軽井沢安東美術館は藤田嗣治の作品約300点を所蔵し、藤田作品だけを展示している個人ミュージアム。軽井沢駅から徒歩10分弱なので、東京から新幹線で日帰りもできる。
目玉のひとつは「聖母子」。藤田がレオナール・フジタの洗礼名を受けて最初に制作し、ランス大聖堂に献納した作品で、サインは洗礼を受けた日付になっている。
藤田が日本国籍を捨ててフランスに帰化した当時、日本の新聞は「藤田が日本を捨てた」と報道した。しかし藤田としては、日本のほうが自分を捨てたと思っていた。

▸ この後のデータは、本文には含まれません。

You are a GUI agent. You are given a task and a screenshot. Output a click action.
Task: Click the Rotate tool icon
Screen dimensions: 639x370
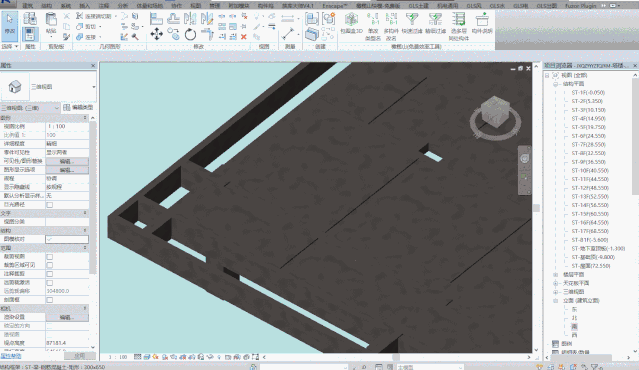tap(190, 35)
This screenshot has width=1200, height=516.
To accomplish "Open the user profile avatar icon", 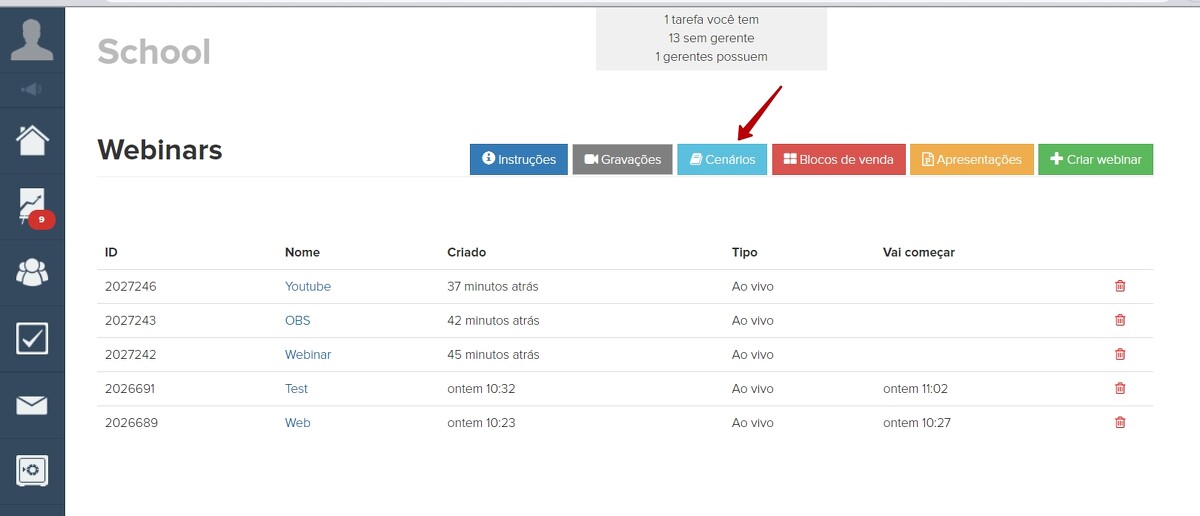I will click(x=32, y=39).
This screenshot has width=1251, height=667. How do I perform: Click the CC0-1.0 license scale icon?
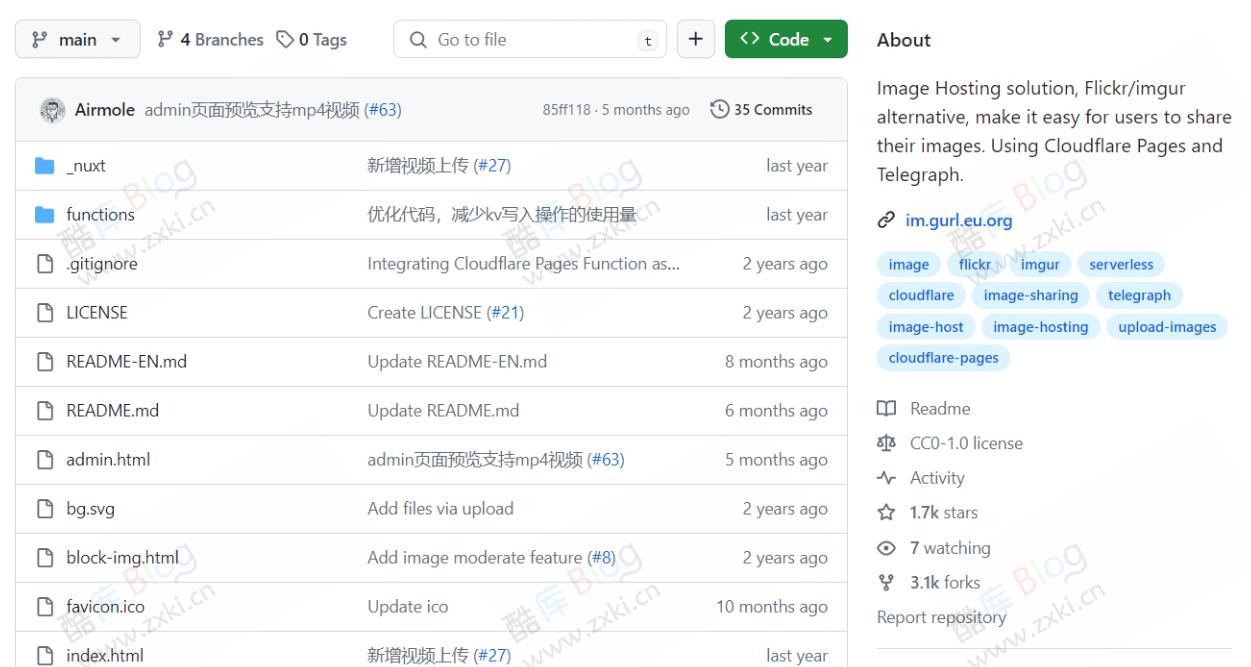887,443
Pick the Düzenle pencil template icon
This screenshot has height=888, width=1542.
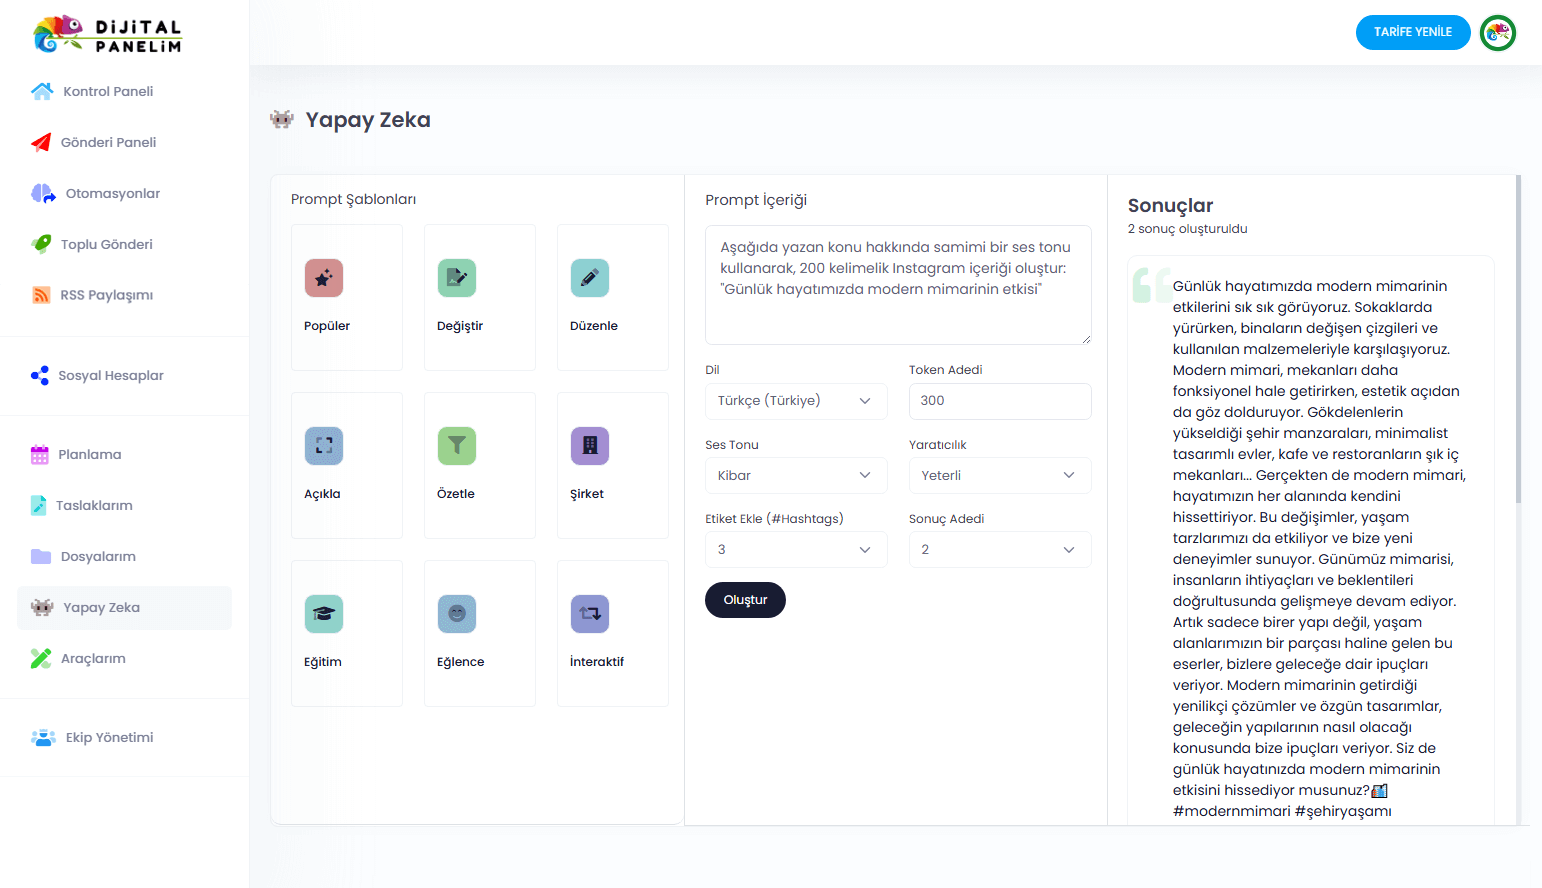point(589,278)
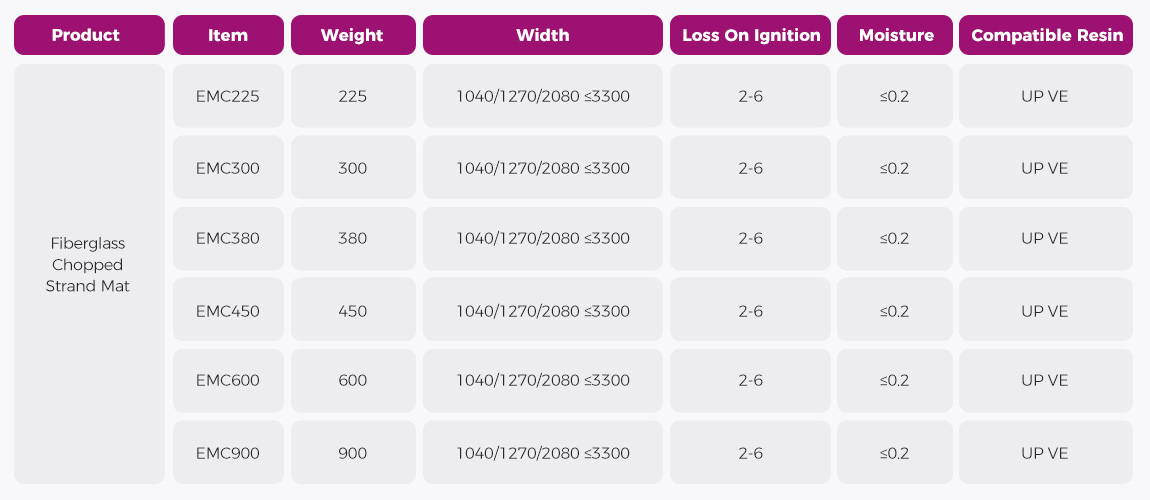
Task: Select the Loss On Ignition header
Action: 751,35
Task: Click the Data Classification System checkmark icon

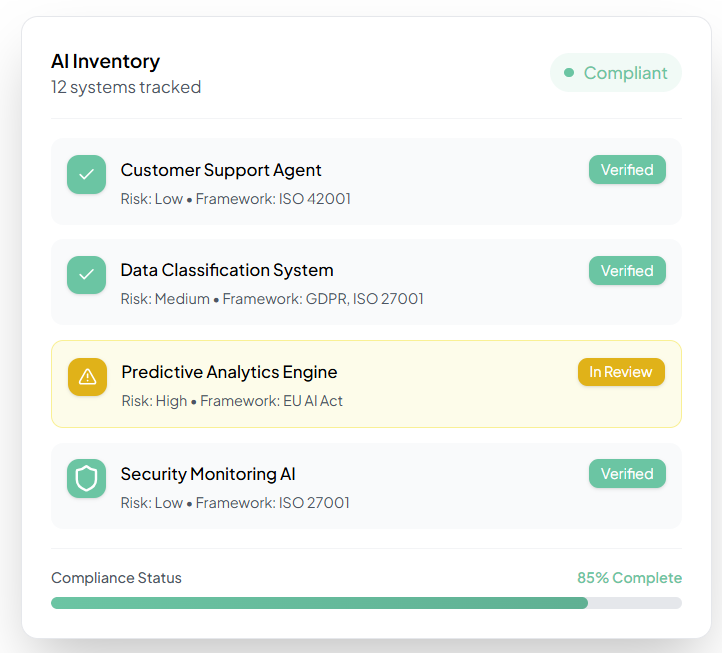Action: pyautogui.click(x=87, y=275)
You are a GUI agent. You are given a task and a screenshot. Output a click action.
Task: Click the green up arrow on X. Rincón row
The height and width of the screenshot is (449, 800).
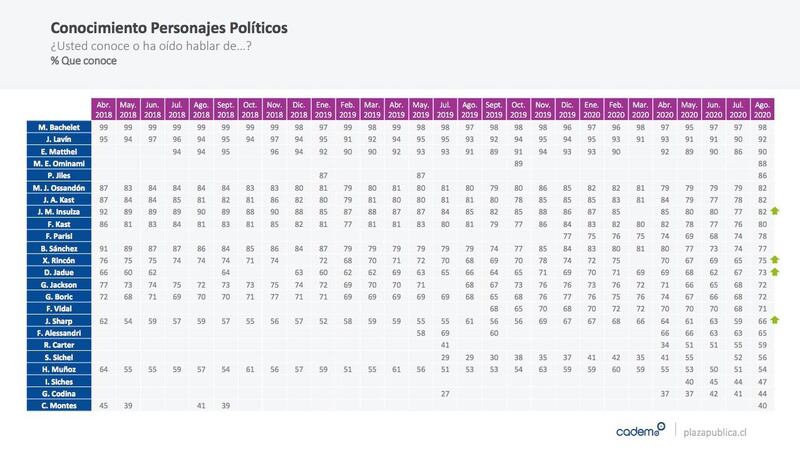click(774, 260)
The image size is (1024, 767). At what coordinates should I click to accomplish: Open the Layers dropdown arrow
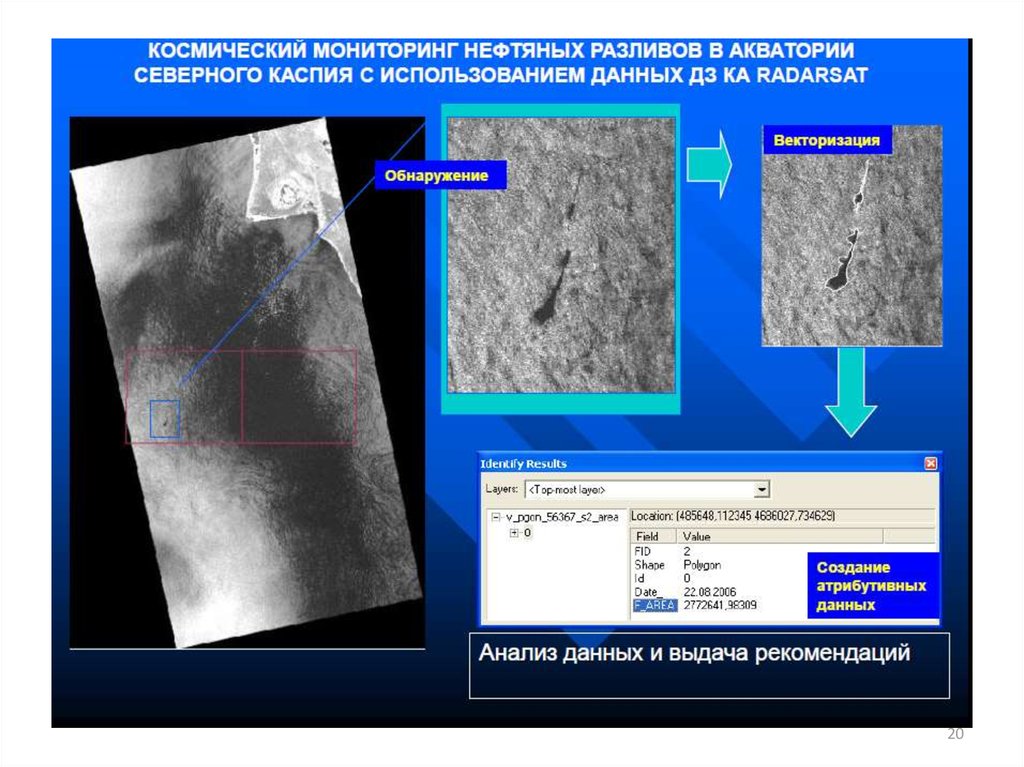click(x=762, y=489)
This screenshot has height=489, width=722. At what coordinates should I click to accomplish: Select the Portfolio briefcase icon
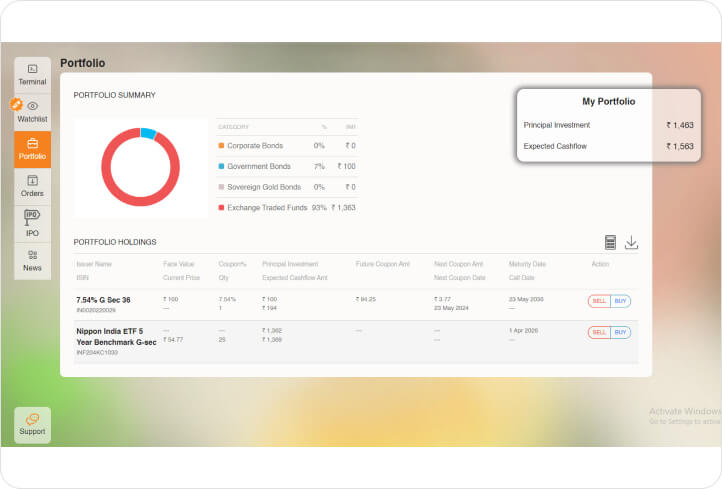click(32, 143)
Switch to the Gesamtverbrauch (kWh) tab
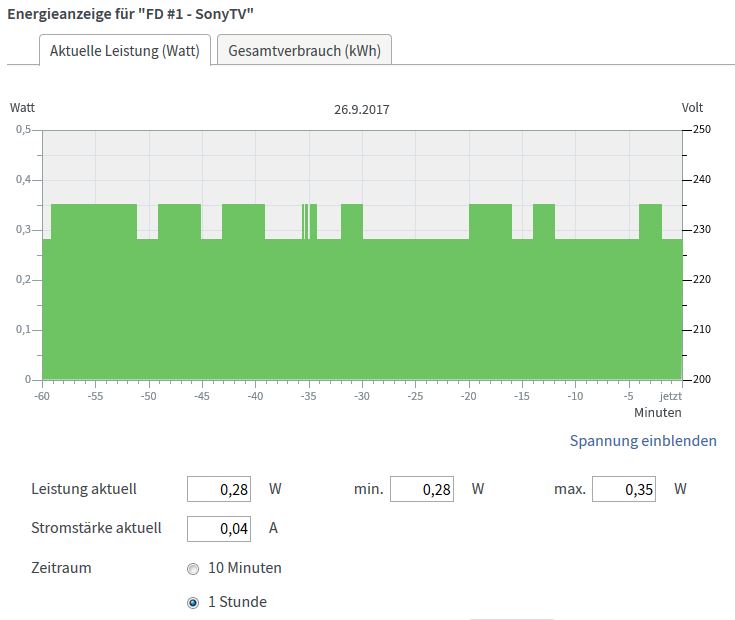The height and width of the screenshot is (620, 735). (x=304, y=51)
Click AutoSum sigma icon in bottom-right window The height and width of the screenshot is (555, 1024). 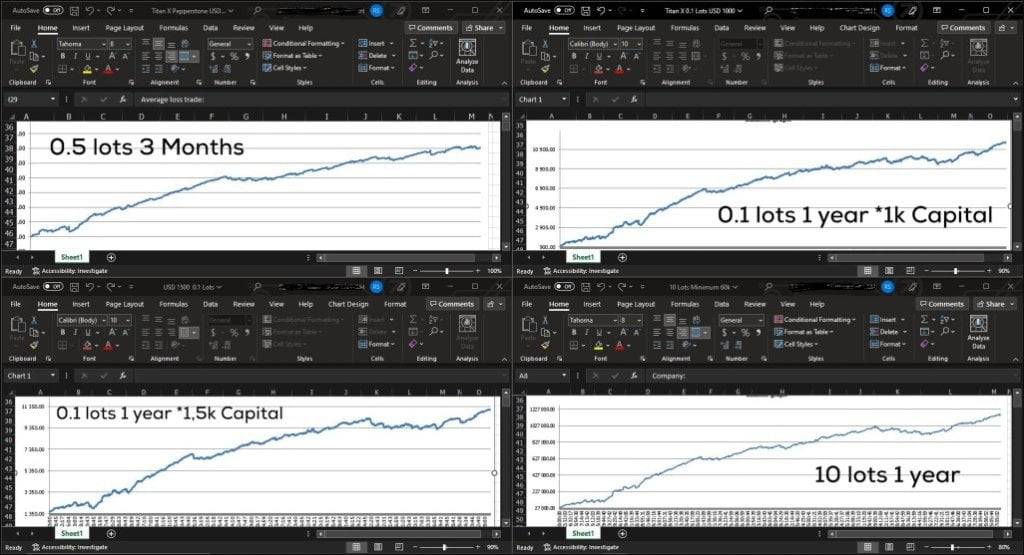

1920年代にパリのアート界を席巻した藤田は、その後日本に戻り、日中戦争では従軍画家として、第二次世界大戦では陸軍美術協会理事長として戦争画を描いた。国のために尽力した藤田だったが、敗戦後には「戦争協力者」のレッテルを張られ、手のひらを返した美術界からも糾弾された。形勢が変わると正義は簡単に変わる。藤田の胸中は察して余りある。そんな日本に嫌気がさして再渡仏した藤田は、宗教画に傾倒していく。
展示のもう一つの目玉は、やはりランスにあり、藤田が最晩年に全エネルギーを注いだシャペル・フジタ(フジタ礼拝堂)のフレスコ画の再現。その建設のためのデッサンも展示されている。本家のフジタ礼拝堂は5月から9月のみのオープンで、時期を選んで行かないと見られない。
またこのフレスコ画の下絵(といってもほぼ完成版に近い)は、パリ郊外のヴィリエ・ル・バクルにある藤田の元住居兼アトリエの「メゾン・アトリエ・フジタ」で見ることができるが、ここも現在閉館中。
ということで、現在見られないフランスの藤田作品が軽井沢に集結しているといっても言い過ぎではない。何気なくやっている展覧会のようで実はすごい。
コレクションルームでは藤田のトレードマークとも言える乳白色の肌の女性、猫、少女を描いた作品の他、モディリアーニの影響を受けた初期の作品など、幅広い作品が見られる。
個人宅をイメージした内装は温かみがあり、化粧室の壁紙さえ素敵だった。ゆっくり鑑賞した後は、併設されたハリオ・カフェでランチかお茶をしてから帰るのがお勧め。
ランス美術館のほうは2027年にリニューアルオープンの予定で、藤田作品だけを展示するギャラリーもできる。その前に軽井沢を訪れておくと、点が線でつながるように理解が深まるかもしれない。(現在の企画展は2026年1月4日まで。)